I started looking for a side girl!
Don’t judge me yet. When life’s spice is lost, everyone will do different things to regain the flavor they once had in their lives. I’m not justifying infidelity. I’m only saying at some point, we all do crazier things to get back to where life once was a heaven for us.
I had one but she was a waste of time so I let her go real quick. We didn’t last a month. I kept going, looking for someone who isn’t Afiba but could do what Afiba used to do. I ran out of luck.
The coronavirus pandemic started showing its head in Ghana last month. My wife started working from home and the kids were stopped from going to school. I was still working. My wife’s parents asked us to bring the kids to them since they were home and not going to school. I sent the kids away on the same Friday the president announced the lockdown. For once in our married life the two of us were left alone.
We still were acting siblings when on Saturday dawn, Afiba crept under my cloth and tapped me, “Hey wake up.” Before I could open my eyes, her hands were already in my boxers doing things. I looked at her. She looked right back into my eyes and kept working me out in my boxer. It was very intense. That guy’s popular phrase popped into my head, “Girl, you’re doing well…I say oooin!”

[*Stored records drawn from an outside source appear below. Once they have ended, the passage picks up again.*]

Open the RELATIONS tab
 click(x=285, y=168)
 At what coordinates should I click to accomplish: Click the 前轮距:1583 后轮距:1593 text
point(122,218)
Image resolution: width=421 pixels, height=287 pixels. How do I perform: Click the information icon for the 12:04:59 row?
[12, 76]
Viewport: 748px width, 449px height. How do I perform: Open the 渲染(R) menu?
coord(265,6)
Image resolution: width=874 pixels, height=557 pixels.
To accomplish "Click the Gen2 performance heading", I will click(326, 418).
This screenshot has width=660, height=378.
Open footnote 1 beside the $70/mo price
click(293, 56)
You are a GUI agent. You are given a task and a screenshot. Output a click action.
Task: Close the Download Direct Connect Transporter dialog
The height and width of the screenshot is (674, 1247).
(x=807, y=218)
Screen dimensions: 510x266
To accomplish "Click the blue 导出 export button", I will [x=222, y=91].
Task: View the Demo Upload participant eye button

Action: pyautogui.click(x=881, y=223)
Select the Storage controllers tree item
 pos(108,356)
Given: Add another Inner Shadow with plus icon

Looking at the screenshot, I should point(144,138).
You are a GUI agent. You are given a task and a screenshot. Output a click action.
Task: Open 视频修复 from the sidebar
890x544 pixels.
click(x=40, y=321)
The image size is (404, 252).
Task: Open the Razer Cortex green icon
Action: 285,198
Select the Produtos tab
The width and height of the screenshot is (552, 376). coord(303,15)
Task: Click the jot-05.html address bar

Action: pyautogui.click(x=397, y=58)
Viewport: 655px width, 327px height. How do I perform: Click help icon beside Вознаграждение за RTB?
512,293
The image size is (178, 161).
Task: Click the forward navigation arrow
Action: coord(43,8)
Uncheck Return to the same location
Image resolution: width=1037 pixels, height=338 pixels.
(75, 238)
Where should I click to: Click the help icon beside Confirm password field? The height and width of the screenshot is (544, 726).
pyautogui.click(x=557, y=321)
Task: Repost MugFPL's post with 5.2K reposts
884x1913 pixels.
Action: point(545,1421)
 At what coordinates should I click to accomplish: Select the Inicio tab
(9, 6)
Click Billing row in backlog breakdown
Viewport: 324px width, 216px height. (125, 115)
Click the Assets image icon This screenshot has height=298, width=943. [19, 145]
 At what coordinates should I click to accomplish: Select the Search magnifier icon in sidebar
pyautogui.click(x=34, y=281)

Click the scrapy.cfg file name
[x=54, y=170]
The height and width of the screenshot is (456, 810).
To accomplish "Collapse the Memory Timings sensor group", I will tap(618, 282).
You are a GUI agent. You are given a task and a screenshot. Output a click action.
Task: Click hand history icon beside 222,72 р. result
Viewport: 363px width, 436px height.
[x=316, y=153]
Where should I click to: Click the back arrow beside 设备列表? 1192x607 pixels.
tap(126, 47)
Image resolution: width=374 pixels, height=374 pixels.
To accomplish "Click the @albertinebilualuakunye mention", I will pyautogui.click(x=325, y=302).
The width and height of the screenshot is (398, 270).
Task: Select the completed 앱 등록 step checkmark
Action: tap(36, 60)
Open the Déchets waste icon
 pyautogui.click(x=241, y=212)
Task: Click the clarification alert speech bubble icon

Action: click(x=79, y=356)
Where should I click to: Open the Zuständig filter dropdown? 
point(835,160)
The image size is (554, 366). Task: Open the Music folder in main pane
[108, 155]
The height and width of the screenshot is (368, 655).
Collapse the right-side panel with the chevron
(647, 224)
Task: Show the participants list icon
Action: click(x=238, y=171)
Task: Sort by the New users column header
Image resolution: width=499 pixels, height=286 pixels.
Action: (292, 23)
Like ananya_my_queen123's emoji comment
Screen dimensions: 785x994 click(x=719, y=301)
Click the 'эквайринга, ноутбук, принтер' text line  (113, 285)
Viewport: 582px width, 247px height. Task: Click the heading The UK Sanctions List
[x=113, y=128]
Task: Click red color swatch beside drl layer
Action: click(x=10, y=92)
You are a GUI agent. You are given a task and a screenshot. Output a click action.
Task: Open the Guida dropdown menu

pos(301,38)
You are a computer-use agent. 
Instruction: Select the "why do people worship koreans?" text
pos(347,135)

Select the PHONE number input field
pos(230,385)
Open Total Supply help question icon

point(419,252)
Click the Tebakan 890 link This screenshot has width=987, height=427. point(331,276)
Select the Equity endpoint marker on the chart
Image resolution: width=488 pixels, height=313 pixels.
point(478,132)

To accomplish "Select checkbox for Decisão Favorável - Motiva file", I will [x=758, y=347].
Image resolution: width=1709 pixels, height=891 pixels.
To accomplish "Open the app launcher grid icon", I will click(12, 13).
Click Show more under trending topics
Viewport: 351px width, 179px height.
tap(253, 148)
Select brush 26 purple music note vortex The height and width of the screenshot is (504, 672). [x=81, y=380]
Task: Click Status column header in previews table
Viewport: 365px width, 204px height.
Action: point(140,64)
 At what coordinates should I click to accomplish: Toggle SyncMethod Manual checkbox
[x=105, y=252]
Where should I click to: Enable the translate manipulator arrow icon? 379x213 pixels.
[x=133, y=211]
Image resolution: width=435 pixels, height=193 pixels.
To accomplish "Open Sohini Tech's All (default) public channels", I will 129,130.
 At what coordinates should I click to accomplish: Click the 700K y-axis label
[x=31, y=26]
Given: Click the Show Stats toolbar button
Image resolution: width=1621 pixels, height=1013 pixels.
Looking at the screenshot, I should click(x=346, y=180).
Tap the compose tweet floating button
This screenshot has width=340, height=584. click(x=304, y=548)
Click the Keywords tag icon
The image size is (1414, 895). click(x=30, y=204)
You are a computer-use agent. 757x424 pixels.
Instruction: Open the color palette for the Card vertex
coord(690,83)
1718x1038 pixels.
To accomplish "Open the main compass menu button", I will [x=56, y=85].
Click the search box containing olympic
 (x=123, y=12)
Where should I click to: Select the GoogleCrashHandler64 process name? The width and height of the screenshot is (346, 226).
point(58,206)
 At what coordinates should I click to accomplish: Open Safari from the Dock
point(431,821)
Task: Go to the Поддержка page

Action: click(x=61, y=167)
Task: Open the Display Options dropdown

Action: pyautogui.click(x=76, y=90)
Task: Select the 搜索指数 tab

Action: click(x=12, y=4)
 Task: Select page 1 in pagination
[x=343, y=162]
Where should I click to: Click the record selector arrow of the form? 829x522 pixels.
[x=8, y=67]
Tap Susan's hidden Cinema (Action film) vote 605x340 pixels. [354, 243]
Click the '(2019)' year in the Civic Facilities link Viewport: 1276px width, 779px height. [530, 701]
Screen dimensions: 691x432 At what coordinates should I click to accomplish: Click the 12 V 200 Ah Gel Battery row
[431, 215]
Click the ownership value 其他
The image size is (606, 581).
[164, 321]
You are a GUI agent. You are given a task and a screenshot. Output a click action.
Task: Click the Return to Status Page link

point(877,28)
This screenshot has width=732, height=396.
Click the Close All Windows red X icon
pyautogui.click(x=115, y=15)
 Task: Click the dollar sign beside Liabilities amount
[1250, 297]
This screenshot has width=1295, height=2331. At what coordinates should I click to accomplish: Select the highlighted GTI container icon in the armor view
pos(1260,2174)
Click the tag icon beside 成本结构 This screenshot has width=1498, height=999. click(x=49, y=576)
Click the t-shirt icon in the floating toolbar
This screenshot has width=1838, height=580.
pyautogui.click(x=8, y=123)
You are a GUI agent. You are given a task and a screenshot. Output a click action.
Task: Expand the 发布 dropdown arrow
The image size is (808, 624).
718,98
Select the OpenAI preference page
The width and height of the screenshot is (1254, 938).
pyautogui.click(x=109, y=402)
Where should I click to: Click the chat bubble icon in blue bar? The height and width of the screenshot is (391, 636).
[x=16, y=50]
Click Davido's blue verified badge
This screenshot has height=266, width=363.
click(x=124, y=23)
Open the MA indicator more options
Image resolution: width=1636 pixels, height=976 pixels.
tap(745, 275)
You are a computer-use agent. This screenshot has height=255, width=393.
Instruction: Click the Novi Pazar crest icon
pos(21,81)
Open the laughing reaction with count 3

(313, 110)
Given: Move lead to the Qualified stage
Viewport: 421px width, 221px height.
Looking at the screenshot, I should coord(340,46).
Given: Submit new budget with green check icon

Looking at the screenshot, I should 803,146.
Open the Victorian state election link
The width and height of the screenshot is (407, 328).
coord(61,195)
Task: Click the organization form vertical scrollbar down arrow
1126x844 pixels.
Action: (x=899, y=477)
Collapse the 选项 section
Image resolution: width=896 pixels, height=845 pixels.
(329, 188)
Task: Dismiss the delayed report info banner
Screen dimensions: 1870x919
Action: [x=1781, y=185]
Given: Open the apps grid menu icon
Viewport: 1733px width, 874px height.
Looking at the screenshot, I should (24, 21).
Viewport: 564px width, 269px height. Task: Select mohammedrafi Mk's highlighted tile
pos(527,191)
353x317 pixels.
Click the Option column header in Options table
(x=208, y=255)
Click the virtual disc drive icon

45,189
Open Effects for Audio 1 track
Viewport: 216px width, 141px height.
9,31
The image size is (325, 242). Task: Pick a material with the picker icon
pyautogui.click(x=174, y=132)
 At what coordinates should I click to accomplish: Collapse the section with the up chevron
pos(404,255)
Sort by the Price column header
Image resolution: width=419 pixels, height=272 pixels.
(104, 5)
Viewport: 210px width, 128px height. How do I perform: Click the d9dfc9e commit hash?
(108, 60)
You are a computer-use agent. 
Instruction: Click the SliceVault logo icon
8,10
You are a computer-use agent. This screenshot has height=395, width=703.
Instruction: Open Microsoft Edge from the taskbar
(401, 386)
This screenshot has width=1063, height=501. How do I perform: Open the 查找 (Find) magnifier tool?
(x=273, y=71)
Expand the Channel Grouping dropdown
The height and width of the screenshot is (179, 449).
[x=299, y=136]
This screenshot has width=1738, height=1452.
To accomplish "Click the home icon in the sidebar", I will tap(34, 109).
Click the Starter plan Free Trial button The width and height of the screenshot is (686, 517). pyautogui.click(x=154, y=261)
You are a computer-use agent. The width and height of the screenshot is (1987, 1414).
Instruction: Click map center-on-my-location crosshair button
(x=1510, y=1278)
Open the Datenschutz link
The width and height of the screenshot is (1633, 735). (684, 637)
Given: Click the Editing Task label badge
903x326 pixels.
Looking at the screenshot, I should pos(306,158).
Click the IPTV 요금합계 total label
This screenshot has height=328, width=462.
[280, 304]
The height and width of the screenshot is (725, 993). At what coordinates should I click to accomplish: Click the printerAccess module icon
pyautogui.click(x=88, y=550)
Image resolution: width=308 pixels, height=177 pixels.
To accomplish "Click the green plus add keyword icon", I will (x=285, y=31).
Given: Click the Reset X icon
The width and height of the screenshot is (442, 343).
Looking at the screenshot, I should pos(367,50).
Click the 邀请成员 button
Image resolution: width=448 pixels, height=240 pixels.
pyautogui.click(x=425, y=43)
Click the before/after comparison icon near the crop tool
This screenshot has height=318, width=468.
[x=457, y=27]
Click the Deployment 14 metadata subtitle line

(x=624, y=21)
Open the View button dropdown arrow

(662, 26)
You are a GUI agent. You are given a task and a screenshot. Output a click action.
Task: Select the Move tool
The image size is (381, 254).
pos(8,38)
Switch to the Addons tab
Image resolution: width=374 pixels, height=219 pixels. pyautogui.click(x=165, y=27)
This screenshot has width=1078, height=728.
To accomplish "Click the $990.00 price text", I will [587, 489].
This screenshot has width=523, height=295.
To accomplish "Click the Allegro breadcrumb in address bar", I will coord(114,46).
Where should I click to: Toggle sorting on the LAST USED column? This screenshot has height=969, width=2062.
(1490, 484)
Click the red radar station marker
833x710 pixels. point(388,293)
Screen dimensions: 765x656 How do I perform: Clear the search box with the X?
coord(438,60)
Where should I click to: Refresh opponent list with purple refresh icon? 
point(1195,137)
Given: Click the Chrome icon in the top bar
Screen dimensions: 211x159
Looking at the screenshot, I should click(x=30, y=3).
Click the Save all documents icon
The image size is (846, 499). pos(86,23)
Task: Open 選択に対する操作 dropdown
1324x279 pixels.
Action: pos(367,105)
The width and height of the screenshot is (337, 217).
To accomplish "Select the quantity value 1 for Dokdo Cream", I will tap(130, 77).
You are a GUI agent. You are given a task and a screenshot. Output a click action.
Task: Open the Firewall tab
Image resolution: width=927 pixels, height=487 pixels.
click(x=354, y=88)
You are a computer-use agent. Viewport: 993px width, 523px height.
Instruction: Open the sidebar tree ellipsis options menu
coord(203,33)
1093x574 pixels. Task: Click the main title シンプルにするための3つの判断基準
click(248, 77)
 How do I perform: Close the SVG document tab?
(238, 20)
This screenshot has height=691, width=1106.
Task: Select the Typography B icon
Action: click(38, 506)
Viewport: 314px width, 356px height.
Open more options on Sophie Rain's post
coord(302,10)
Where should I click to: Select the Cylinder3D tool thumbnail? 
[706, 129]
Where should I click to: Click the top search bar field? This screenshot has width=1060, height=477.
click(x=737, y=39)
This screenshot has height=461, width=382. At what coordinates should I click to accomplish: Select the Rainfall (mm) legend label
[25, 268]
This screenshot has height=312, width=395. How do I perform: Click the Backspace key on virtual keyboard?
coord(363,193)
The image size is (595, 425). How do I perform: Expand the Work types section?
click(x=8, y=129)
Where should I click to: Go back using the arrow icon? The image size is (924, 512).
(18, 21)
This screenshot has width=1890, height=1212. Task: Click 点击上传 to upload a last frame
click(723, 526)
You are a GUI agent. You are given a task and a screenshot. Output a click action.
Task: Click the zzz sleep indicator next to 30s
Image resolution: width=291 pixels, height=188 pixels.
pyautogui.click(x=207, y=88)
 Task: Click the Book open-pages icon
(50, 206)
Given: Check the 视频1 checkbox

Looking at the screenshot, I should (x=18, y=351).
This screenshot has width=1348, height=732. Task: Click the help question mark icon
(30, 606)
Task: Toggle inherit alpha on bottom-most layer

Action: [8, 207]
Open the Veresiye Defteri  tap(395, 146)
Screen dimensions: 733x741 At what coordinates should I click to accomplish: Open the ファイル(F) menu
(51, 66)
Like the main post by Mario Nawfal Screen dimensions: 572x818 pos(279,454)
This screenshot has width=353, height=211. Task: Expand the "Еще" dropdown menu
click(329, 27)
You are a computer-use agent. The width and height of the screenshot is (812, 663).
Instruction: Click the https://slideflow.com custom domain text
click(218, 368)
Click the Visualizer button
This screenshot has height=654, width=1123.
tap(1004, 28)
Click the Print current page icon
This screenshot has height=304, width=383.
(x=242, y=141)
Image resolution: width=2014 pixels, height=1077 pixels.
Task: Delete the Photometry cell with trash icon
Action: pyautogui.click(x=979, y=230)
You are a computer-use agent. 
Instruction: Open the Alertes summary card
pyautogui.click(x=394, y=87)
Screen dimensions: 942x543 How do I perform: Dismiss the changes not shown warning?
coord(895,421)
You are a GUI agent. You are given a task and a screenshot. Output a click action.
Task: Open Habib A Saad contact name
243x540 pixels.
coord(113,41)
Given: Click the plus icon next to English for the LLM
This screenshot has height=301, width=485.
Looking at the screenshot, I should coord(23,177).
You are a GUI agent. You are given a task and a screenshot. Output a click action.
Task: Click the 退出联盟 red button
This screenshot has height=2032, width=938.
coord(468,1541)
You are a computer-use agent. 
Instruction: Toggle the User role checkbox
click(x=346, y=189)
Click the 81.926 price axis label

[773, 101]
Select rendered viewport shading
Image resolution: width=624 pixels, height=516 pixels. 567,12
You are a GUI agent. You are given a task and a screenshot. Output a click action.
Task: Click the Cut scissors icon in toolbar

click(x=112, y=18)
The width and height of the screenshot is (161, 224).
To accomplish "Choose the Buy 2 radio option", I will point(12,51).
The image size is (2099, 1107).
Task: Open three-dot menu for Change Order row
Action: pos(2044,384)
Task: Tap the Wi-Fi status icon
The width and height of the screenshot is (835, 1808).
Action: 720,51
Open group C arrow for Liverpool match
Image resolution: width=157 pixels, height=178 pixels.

The best day of my life still goes to our times on honeymoon. The next best thing is that Saturday dawn. It brought back memories. She was no longer my sibling but that girl I stood in church and said “I do” to. I asked her, “Where have you been.” She said, “I’ve been away I know. Things get overwhelming sometimes.”
It’s getting to a week since we’ve been alone in this house and each day is different. All of a sudden we are our young selves again. We talk intensely about everything. I told her I nearly got myself a girlfriend and she said I’m crazy. Our lost connection is back. We didn’t get enough time to be husband and wife. We became parents too soon after marriage and that didn’t help.
As I write this, she walked right past me naked with a drink in her hand. She asked, “Do you want some?” I responded, “I’m ok.” I know she’s wondering what I’m doing on my phone that I’m not paying attention to her but she should wait, I’m only a sentence away from finishing this story. She wants it on the sofa I know. I will give it to her.